Imaginez le « fils d’un commandant républicain de la guerre civile espagnole, tendance Durruti », élève, avec deux autres garçons parmi des « dizaines de donzelles en fleurs », au Cours Notre-Dame de Dreux, chez les sœurs de la congrégation Saint-Paul de Chartres. Il engloutit les livres qu’on lit à cet âge et découvre un jour d’automne 1964, à la Maison de la Presse, dans un tourniquet à l’enseigne du Fleuve Noir, parmi les nombreux titres estampillés « Angoisse », « Anticipation », « Aventurier », « Espionnage » et « Spécial-Police », quelques-uns signés San-Antonio. Sont-ce ses racines ibériques qui le poussent à acheter d’un coup, pour la somme de 10 nouveaux francs, quatre romans de cet auteur qu’il ne connait pas ? Sont-ce plutôt les couvertures aguichantes ou les titres genre « J’suis comme ça », « Du brut pour les brutes » ? Il n’en sait rien lui-même. Sur ces entrefaites, il attrape les oreillons, et le voilà alité, condition idéale pour dévorer les quatre romans d’affilée « jusqu’à ce que San-Antonio, sous la couette, se glisse sous ma couenne, m’envahisse le colon, me colonise la moindre cellule - après l’invasion des microbes, l’attaque à mots armés ! - qu’il me propulse dans la quatrième dimension de la littérature - jamais rien lu de tel, pour sûr ! – et me destine à devenir le plus féal des féaux ».

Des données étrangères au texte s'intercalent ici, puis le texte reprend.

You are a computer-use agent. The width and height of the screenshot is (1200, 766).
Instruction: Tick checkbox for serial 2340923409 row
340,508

Tous les garçons de cette génération ont découvert un jour San-Antonio. Mais combien en ont eu leur vie chamboulée comme le fut celle du jeune Fred Hidalgo ? Car avec lui, ça va bien plus loin que ça. Guéri, il court acheter « L’Histoire de France vue par San-Antonio » qui vient de paraître et la lit avec jubilation (qui n’est pas sa sœur). Rien d’étonnant, penserez-vous. Sauf que, dans la foulée, il prend sa plus belle plume et écrit « Cher Monsieur San-Antonio », premiers mots d’une longue lettre qu’il envoie aux éditions du Fleuve Noir. Peu de temps après, la réponse lui parvient, signée San-Antonio. Quelques lignes sympathiques se terminant par un « écrivez-moi à nouveau » qui ne tombera pas dans l’oreille d’un sourd.

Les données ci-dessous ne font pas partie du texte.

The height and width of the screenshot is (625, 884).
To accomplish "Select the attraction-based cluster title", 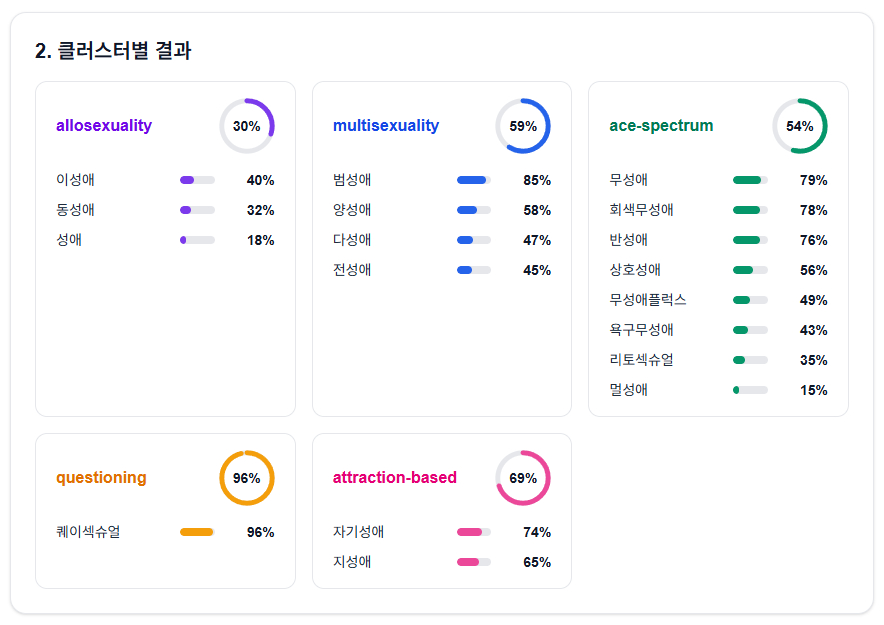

Dès lors commence une relation singulière entre deux êtres que tout sépare (l’âge, le train de vie, les fréquentations, les états d’âme) excepté le pouvoir euphorisant des mots « san-antoniens ». En six mois, Fred Hidalgo passe « du stade de la découverte d’un écrivain sans visage à une immersion sans réserve dans son univers ; d’une admiration spontanée à une passion presque filiale ». Un dimanche de juin 1965, ce qu’il n’osait même pas rêver se réalisa : « San-Antonio poussa la porte et Frédéric Dard entra ». Entouré de sa famille, Fred Hidalgo, que l’écrivain ne pensait pas si jeune, vit des instants inoubliables. Sa mère immortalise avec un Polaroïd la première rencontre entre celui qui « allait sur ses quarante-quatre ans » et celui qui venait d’en avoir seize.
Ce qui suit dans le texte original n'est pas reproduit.